Mercenary chief of the Wagner Group, Yevgeniy Prigozhin, has threatened to keep his men from returning to Ukraine if Moscow continues under the leadership of "clowns," widening the rift that has been growing between his group and military command.
"If the whole chain (of command) is 100% failed and will only be led by clowns who turn people into meat, then we will not participate in it," Prigozhin said during an interview to celebrate his 62nd birthday.
"It has been a tough year," he added, confirming that his men will leave the city of Bakhmut on June 5 after handing it to the Russian army. "Then we’ll see how it goes."
Prigozhin, known as Russian President Vladimir Putin’s chef or more recently calling himself a "butcher," clarified that he wanted a "section of the front where we can fight independently without anyone’s help."
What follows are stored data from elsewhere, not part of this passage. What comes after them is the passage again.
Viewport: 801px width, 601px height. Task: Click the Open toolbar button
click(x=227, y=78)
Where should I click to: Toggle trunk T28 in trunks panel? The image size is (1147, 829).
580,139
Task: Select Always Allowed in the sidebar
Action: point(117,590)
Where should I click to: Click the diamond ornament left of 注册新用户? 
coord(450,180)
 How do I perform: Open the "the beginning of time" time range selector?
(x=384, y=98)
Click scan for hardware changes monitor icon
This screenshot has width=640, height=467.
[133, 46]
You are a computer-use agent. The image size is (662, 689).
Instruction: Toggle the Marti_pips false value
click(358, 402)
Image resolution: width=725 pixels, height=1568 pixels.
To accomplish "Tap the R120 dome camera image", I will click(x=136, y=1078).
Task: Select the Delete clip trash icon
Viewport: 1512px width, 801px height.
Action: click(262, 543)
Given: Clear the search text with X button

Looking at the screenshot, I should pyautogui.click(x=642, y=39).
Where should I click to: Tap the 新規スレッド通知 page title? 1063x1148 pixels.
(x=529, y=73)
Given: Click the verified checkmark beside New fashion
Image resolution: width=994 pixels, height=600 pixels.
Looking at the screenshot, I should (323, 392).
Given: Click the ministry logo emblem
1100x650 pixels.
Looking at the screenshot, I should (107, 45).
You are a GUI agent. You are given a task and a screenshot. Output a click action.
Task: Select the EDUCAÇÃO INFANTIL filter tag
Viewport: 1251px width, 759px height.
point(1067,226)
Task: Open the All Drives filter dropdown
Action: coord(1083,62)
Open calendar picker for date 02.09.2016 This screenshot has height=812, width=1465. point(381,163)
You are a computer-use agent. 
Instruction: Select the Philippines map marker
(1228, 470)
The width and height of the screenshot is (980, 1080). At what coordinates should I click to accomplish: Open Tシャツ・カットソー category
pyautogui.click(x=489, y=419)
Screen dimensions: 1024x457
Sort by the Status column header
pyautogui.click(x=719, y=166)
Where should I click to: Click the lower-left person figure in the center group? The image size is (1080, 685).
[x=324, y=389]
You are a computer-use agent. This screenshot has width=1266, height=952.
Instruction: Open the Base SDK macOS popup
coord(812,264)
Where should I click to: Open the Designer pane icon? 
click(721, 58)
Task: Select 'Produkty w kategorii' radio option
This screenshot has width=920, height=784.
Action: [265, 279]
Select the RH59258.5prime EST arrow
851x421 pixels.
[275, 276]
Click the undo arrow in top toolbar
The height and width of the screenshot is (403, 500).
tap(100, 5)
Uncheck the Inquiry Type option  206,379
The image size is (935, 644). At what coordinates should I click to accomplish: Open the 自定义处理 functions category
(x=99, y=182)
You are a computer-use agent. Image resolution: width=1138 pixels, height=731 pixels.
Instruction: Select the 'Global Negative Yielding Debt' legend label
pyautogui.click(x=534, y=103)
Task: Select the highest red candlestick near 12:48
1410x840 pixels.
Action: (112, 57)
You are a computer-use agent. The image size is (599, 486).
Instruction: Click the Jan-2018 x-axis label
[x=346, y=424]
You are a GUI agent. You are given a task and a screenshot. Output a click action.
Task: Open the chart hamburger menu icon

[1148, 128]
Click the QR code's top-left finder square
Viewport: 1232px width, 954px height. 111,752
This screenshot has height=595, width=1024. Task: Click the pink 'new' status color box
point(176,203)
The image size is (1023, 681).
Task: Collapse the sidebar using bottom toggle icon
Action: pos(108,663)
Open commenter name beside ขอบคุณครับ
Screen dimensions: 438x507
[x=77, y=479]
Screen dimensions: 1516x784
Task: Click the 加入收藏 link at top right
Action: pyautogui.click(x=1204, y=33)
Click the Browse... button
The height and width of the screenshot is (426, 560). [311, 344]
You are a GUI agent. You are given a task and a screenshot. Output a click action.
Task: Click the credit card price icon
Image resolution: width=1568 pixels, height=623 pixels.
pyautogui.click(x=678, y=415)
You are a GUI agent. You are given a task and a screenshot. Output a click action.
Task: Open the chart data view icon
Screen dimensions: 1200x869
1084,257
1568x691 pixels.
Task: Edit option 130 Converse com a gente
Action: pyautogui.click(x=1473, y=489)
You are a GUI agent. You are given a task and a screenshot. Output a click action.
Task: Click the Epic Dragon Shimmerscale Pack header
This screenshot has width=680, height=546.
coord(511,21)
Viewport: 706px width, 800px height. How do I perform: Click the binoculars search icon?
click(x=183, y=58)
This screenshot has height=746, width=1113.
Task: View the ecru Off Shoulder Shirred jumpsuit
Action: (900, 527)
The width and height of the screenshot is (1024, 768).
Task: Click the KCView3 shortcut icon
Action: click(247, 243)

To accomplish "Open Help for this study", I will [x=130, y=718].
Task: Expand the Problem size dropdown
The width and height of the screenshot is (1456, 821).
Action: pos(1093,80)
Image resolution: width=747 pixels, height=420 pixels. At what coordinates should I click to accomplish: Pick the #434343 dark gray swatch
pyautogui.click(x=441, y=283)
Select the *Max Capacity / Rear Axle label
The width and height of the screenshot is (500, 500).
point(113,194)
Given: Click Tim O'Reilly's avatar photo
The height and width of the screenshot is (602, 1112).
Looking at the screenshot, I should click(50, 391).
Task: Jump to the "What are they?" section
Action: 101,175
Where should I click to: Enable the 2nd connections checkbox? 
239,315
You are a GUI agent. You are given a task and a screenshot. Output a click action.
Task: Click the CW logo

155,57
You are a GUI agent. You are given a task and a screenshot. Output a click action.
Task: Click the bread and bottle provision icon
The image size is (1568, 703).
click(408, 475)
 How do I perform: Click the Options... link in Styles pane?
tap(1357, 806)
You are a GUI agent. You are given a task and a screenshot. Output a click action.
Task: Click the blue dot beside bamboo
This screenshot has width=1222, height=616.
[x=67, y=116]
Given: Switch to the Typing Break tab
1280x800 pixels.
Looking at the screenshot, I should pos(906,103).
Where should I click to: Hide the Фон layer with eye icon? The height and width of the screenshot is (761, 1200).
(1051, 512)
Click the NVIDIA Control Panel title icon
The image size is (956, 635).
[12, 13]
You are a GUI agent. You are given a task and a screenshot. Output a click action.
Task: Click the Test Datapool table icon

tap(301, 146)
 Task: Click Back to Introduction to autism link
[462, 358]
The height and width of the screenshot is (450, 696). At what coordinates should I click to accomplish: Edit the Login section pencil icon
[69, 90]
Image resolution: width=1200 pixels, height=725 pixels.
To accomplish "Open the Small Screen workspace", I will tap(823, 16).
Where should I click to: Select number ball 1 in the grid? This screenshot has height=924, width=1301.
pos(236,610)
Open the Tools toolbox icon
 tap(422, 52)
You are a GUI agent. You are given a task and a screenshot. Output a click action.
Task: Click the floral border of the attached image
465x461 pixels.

"We always do everything without help," he said. His "orchestra" (a nickname for the Wagner fighters) will remain in field camps in the Donbas region even after withdrawing from Bakhmut.
The feud between Prigozhin and Russia’s military command has intensified after a change of personnel earlier this year, which saw the army decrease support for Wagner troops.
Putin has increasingly relied on the Wagner Group as the war in Ukraine has continued and his forces started to feel their losses. Prigozhin, who made his money through food services and contracts to cater the Kremlin, claimed he founded Wagner to support the 2014 mission in Donbas.
With the increasing reliance on his private forces, Prigozhin appeared to enjoy greater sway at home, but he may have too freely wielded his clout and alienated the Russian military command with whom he needed to collaborate.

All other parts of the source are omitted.